Failure to cooperate with federal immigration authorities undermines national security efforts and enables terrorists and individuals of national security concern to go unnoticed and carry out their activities unimpeded by immigration law. Reportedly, over half of the 48 individuals convicted or tied to recent terrorist plots in the United States either were themselves illegal aliens or relied upon illegal aliens to get fake identification. Immigration violators participated in the first attack on the World Trade Center, the Los Angeles Millennium bombing plot, the New York subway bombing conspiracy, and the 9/11 terrorist attacks.

The U.S. Immigration and Customs Enforcement (ICE) has just 20,000 employees, only half of which are dedicated to the apprehension and removal of illegal aliens. The cooperation of state and local police forces, which number about 800,000 strong, is vital to ferreting out those among us who wish to cause us harm. At least five of the 9/11 hijackers were illegal aliens, of which four — ringleader and pilot Mohammed Atta, pilot Hani Hanjour, pilot Ziad Jarrah, and muscle Nawaf al-hazmi — came into contact with state and local law enforcement several times before the attacks for various reasons.

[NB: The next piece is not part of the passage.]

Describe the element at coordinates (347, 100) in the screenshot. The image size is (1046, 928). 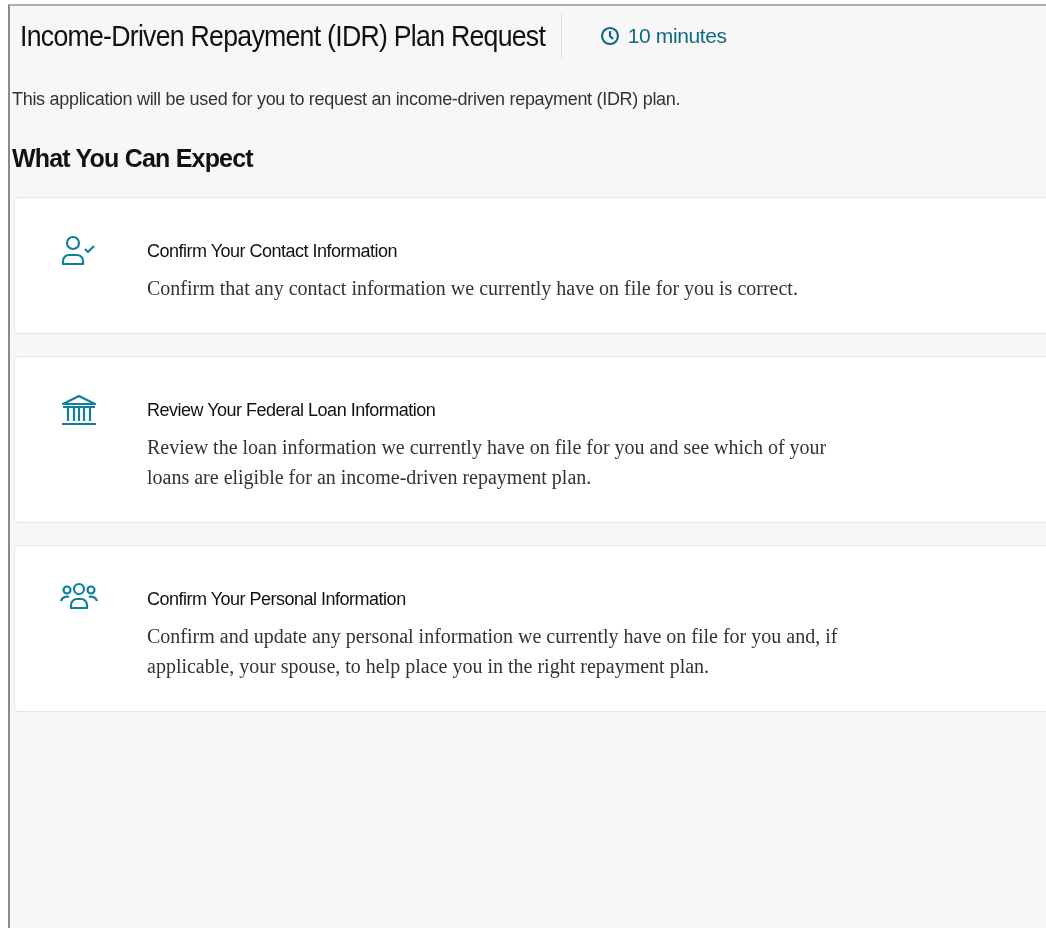
I see `intro-text: This application will be used for you to request an income-driven repayment (IDR) plan.` at that location.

If those state and local law enforcement agencies had been working with federal immigration officials, the 9/11 terrorist plot might have been thwarted.

Furthermore, local communities that cooperate with and assist the federal government in its immigration enforcement efforts see a dramatic decrease in illegal immigration and crime. For example, after Arizona got tough on illegal immigration and instituted policies of cooperation with the Department of Homeland Security (DHS), the State experienced a significant decrease in violent crime. Likewise, Prince William County, Virginia experienced a reduction in violent crime (and hit-and-run accidents) after instituting a policy of cooperation with DHS.

Congress has enacted multiple statutory provisions designed to maximize cooperation between federal, state, and local law enforcement agencies in enforcing immigration laws. For example, 8 U.S.C. § 1357(g) (otherwise known as Section 287(g) of the Immigration and Nationality Act (INA)) authorizes the Secretary of DHS to enter into written agreements with state or local law enforcement agencies whereby state and local law enforcement officers are trained by the federal government in immigration law enforcement and then are deputized to act as immigration agents. Importantly, 8 U.S.C. § 1357(g) also contains a provision that states that a formal agreement with the federal government is not necessary for “any officer or employee” of a state or local agency “to communicate with the [Secretary of DHS] regarding the immigration status of any individual, including reporting knowledge that a particular alien is not lawfully present in the United States,” or “to cooperate with the [Secretary of DHS] in the identification, apprehension, detention, or removal of aliens not lawfully present in the United States.”